The first five years of operations are intended to enable BAE and the MoD to collect enough data to design a long-term, incentivised support system. “At the end of the next five years we’re going to adjust it again,” says Harland. “The company, our customer and our shareholders don’t like unbounded risk.”

Due to its busy remaining test campaign, the MRA4 won’t be seen on the UK air show circuit his summer, missing events at RAF Waddington in Lincolnshire, the Royal International Air Tattoo at Fairford, Gloucestershire and the Farnborough air show in Hampshire. Harland says that preparing for such events would create a disruption of up to three or four weeks on the type’s flight test programme. “Every additional month is a cost I share with the customer, and we just couldn’t justify doing it.

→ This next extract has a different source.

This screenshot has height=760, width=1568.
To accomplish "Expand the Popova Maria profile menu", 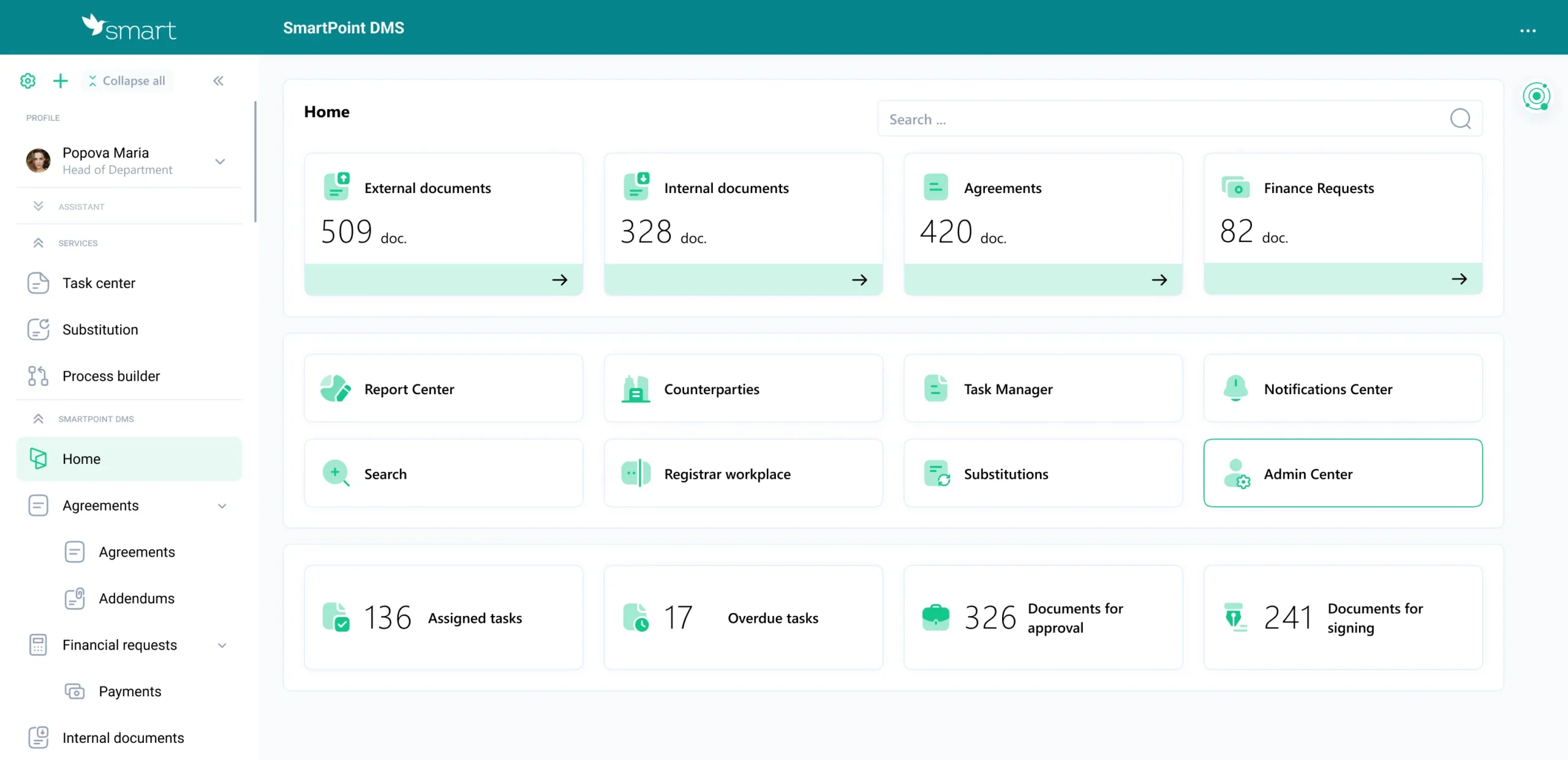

“We are programmed to fly each of the aircraft two to four times a week, but we plan to fly an aircraft every day. We have been achieving four or five times a week on the one aircraft that was [recently] in the flight test programme.”

Originally to have entered service in April 2003 under the terms of BAE’s then fixed-price development and production contract with the MoD, the planned £2.8 billion MRA4 project in 2002 encountered a financial and schedule crisis so severe that it prompted both parties to change the way in which they would undertake future such major procurements.

nimrod
 © BAE Systems

The MoD also assessed whether a suitable alternative to the MRA4 was available on the market around 2003, but continued its commitment to the project after finding no adequate substitute. The project is now running 92 months behind schedule and will cost almost £790 million more than the budget allocated at Main Gate approval in 1996.

COST GROWTH

Citing fresh cost growth of £100 million from 2007-8 linked to addressing the stability pitch issues and conversion of the three development aircraft, the House of Commons Defence Committee’s recent Defence Equipment 2008 report called for the MoD to again consider its options. “We hope that the new minister for Defence Equipment and Support will look closely at this programme and consider whether it is ever likely to deliver the capability our armed forces require in the timescale needed,” it said. “If it is not the MoD should withdraw from the programme.”

Harland counters the committee’s call, by saying: “If you still want to do the mission, the customer would have to identify what the replacement is. A huge proportion of the cost on this programme is sunk. There is not really that much to go.”
More than £1.7 billion had been spent on MRA4 design and development activities by mid-2007, including £215 million since the 2006 production contract was signed.

He also defends BAE’s performance in delivering on the MRA4 since 2002, noting that the company has been very consistent in its price forecast on contracted work since recovering from the financial crisis. “The [current£100 million] growth in the costs is mostly in work that’s not on contract,” he says. “We would say the part we’re on contract for is being well managed.”